Already, the Kennedy School of Government (KSG) and Harvard Business School (HBS) have teamed up with GSE to train school superintendents.

Lagemann has also proposed an increased partnership with the Faculty of Arts and Sciences (FAS) to involve undergraduates in education and “make education a much more important part of life in the undergraduate Houses.”

And she has increased GSE’s involvement in local and national education issues, aiming to make GSE a leading voice.

“We’re trying to create a new model that we hope will be copied by other schools of education,” she says. “We really need to have an impact on policy and practice.”

In addition to strengthening existing connections to Boston and Cambridge public school systems, Lagemann has turned her gaze outward to include President Bush’s “No Child Left Behind Act” and other policy issues of national importance.

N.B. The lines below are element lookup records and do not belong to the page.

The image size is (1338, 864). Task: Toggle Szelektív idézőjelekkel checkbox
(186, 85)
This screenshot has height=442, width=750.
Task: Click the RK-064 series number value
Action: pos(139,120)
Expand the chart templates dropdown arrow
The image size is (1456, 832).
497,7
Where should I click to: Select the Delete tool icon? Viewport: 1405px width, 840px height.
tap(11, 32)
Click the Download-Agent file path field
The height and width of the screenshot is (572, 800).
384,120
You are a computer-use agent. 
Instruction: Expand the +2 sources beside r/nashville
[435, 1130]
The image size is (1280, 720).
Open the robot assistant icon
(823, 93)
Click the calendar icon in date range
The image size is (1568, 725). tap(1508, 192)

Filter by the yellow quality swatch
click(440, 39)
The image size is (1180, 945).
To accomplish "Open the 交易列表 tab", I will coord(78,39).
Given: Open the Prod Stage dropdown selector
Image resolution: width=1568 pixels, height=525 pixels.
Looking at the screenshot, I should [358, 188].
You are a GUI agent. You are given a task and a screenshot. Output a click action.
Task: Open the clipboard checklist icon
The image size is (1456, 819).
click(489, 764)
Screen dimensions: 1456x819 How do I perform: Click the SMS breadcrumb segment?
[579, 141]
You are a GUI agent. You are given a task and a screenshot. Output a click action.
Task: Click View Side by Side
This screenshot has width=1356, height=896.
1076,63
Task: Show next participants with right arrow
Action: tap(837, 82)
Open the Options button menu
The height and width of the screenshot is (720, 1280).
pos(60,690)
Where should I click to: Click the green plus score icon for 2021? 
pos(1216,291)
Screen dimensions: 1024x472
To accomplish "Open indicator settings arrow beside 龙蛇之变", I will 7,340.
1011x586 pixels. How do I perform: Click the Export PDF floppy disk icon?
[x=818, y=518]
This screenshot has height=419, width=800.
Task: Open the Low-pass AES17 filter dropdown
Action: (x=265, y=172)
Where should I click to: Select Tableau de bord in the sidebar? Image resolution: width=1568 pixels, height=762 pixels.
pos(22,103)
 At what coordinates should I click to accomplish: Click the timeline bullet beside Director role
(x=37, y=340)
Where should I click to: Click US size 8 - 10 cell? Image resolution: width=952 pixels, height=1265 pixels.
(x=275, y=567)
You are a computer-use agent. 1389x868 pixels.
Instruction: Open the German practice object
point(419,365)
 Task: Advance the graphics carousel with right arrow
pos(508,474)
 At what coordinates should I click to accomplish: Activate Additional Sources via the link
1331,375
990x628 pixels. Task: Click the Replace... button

And Lagemann says she hopes to cast GSE’s net even wider.

“We think it’s very important to remember that people are moving around the world and most educational problems and possibilities have global roots,” she says.

This year Lagemann visited Mexico to recruit teachers, hosted the education minister of Ghana and encouraged her faculty to continue holding videoconferencing seminars, such as a lecture series by Hobbs Professor of Cognition and Education Howard Gardner that was broadcast in China this past year.

Thomas Professor of Education Marcelo Suárez-Orozco says Lagemann’s global focus is crucial for affecting change in American public education.